Bénin : romuald wadagni devient président après patrice talon
Romuald Wadagni succède à Patrice Talon à la présidence du Bénin
Un nouveau chapitre s’ouvre pour le Bénin. Romuald Wadagni, figure politique majeure du pays, a officiellement prêté serment ce dimanche 24 mai à Cotonou pour entamer un mandat de sept ans à la tête de l’État. L’ancien ministre des Finances, élu en avril avec plus de 94 % des suffrages, succède ainsi à Patrice Talon, qui a dirigé le pays pendant une décennie.
Âgé de 49 ans, le nouveau président, reconnu pour son expertise en économie, a hérité d’un pays marqué par des réformes structurelles importantes. Son premier discours, prononcé devant une assemblée réunie au palais présidentiel, a mis l’accent sur la nécessité de concrétiser cette croissance dans le quotidien des Béninois.
Priorités économiques et enjeux sécuritaires
Dans son allocution, Romuald Wadagni a salué l’héritage de son prédécesseur tout en traçant sa propre feuille de route. Parmi les défis immédiats : la consolidation des performances économiques et la lutte contre les menaces sécuritaires, notamment dans le nord du pays où la pression jihadiste se fait sentir.

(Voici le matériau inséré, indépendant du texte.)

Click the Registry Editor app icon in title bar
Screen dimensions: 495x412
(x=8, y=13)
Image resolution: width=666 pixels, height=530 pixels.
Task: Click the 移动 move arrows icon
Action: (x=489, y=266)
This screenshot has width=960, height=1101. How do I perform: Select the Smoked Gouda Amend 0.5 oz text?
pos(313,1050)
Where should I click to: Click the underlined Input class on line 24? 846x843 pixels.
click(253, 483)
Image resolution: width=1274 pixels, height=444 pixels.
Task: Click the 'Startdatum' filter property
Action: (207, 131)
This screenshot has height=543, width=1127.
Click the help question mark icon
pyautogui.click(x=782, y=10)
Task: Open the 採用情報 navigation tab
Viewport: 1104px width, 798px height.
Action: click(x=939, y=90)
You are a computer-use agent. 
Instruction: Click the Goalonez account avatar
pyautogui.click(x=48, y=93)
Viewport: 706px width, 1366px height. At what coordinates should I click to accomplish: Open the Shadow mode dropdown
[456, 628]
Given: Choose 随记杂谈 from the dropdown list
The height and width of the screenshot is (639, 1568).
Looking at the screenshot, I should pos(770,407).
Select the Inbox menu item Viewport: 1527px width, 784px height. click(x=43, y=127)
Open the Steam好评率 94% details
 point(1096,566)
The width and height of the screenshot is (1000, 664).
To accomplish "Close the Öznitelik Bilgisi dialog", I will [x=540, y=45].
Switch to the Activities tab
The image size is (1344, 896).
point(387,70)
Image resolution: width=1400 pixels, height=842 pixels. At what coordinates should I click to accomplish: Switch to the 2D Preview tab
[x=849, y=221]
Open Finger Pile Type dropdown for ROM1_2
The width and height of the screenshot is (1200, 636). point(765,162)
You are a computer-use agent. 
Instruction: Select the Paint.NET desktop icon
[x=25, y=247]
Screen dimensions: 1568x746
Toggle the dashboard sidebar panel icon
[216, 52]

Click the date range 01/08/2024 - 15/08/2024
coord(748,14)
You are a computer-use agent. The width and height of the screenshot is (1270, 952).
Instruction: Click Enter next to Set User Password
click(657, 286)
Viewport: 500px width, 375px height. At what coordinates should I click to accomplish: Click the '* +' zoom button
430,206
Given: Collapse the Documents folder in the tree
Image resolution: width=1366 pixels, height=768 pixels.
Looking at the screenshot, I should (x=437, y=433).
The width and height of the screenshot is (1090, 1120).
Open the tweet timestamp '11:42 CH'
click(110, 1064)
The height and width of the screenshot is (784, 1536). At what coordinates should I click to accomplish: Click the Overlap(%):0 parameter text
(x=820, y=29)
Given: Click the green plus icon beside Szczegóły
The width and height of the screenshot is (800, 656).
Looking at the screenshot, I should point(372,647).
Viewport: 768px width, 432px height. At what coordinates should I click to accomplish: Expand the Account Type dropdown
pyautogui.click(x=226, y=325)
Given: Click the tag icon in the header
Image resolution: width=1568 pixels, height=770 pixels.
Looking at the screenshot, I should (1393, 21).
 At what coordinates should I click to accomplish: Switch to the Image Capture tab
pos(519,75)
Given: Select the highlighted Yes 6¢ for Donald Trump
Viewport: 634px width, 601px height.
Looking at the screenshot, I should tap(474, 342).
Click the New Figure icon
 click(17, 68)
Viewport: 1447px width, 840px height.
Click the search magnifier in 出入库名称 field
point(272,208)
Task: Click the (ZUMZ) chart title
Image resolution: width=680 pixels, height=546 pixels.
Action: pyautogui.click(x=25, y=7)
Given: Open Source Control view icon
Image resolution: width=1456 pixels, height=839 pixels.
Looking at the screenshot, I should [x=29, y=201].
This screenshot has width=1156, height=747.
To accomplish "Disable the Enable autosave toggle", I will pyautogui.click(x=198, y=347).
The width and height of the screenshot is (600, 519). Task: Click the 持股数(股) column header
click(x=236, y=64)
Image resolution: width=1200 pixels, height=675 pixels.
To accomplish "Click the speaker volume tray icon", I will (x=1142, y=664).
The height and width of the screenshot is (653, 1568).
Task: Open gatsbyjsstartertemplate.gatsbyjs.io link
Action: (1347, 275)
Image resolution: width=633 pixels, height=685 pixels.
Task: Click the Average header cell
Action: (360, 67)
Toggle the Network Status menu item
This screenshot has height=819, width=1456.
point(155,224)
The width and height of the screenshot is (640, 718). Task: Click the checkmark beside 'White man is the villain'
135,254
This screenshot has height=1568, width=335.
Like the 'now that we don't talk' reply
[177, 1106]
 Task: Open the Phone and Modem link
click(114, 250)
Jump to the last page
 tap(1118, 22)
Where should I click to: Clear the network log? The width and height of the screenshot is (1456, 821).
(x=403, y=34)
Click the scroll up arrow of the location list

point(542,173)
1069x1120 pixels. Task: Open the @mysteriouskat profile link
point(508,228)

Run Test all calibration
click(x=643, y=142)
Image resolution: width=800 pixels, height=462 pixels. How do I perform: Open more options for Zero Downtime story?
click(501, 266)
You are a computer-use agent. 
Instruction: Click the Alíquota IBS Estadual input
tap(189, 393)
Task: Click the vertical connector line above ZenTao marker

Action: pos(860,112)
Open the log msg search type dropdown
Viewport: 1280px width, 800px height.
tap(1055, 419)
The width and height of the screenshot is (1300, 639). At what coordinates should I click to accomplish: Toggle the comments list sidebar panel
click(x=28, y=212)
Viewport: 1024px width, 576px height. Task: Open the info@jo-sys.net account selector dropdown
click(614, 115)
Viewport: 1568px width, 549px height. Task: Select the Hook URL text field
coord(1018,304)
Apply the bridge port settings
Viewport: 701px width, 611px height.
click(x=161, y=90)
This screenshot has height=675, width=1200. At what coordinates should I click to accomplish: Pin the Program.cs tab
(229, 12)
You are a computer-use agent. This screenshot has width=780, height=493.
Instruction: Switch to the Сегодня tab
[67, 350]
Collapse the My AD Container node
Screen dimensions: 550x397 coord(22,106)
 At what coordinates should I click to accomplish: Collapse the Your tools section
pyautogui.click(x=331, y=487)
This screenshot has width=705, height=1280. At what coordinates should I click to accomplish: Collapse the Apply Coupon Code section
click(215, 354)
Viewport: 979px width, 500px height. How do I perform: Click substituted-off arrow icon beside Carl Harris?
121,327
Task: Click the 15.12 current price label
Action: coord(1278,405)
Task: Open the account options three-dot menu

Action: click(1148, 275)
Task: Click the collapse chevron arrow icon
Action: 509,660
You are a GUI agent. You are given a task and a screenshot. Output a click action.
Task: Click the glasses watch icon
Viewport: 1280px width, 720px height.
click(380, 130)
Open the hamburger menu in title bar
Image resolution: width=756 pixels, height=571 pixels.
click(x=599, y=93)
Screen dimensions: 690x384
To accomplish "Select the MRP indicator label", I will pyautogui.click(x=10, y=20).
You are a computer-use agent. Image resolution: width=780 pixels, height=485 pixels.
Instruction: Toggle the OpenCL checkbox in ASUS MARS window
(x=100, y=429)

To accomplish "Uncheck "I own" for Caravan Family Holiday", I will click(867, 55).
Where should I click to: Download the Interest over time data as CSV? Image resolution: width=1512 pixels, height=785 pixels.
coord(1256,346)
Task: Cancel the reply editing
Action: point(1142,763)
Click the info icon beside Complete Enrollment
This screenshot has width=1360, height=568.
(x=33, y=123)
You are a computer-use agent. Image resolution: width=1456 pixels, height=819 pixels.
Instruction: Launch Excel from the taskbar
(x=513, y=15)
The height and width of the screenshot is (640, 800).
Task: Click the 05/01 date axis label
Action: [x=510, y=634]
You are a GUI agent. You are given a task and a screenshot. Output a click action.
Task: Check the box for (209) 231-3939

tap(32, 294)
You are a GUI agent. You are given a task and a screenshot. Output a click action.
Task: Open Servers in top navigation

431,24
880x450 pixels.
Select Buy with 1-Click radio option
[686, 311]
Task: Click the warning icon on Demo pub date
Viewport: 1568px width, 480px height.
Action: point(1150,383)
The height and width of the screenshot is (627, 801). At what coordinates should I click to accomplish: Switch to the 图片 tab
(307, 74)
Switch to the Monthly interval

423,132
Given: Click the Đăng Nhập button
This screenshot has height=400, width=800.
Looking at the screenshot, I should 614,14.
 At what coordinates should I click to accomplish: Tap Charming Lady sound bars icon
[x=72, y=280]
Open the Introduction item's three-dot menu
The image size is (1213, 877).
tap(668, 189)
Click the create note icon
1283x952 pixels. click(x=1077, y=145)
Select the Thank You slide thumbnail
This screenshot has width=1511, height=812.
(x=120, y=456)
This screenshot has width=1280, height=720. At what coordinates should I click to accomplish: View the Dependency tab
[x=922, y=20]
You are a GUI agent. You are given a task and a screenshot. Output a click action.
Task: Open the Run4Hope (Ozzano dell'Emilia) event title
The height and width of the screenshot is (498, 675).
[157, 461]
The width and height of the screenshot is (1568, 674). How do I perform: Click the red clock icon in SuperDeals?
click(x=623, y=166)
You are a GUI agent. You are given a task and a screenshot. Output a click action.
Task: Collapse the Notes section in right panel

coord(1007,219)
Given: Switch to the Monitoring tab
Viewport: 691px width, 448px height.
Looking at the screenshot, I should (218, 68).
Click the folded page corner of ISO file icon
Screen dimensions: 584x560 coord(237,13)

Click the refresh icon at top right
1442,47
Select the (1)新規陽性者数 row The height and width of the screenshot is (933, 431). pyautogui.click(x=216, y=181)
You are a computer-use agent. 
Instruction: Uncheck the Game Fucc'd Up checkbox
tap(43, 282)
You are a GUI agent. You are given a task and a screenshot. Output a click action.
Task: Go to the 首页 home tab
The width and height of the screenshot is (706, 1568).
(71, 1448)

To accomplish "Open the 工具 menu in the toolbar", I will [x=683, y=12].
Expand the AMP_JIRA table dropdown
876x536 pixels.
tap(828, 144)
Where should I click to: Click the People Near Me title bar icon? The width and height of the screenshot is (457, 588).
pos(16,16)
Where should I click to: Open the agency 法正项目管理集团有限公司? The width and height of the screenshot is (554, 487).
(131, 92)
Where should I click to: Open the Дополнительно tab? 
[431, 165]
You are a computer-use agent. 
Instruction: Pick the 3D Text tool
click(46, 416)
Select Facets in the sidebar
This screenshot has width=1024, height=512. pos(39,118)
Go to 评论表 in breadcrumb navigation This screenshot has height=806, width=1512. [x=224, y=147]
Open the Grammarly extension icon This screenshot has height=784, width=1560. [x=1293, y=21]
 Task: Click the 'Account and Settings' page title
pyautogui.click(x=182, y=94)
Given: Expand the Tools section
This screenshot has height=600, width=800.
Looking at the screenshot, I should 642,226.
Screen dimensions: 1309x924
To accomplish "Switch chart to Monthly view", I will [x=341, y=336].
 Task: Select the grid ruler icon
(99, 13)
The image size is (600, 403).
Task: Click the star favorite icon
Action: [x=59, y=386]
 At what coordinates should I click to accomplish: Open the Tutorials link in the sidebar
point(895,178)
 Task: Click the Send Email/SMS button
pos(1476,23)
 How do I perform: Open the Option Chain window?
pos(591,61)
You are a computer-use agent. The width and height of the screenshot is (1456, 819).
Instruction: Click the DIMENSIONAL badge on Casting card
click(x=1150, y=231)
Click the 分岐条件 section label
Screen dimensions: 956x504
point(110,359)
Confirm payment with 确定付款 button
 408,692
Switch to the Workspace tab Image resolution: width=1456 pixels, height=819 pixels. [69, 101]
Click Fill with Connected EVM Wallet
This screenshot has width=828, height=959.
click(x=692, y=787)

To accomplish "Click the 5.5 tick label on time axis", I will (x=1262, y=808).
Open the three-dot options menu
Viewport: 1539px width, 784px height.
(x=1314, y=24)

Le président a promis un État « résolu » face aux risques terroristes, insistant sur la nécessité de renforcer les liens avec les partenaires régionaux pour garantir la stabilité. Une approche qui pourrait s’avérer cruciale dans un contexte sahélien marqué par l’instabilité.
Un signal fort de réconciliation régionale
L’investiture de dimanche a également servi de plateforme diplomatique. Plusieurs pays voisins, dont le Niger, le Burkina Faso et le Mali, étaient représentés par leurs plus hauts responsables, marquant un tournant dans les relations parfois tendues avec Cotonou.
Le Premier ministre nigérien, Ali Mahaman Lamine Zeine, a été chaleureusement accueilli, symbolisant un début d’apaisement après des mois de tensions. Une dynamique que le nouveau président devra entretenir pour favoriser une coopération régionale renforcée.
Les observateurs s’interrogent désormais sur l’évolution des libertés publiques sous sa présidence. Plusieurs organisations non gouvernementales avaient critiqué l’ancien gouvernement pour des restrictions jugées excessives dans les domaines politique et médiatique.
Alors que le Bénin entre dans une nouvelle ère, les premières décisions de Romuald Wadagni seront scrutées de près, tant par les citoyens que par les partenaires internationaux.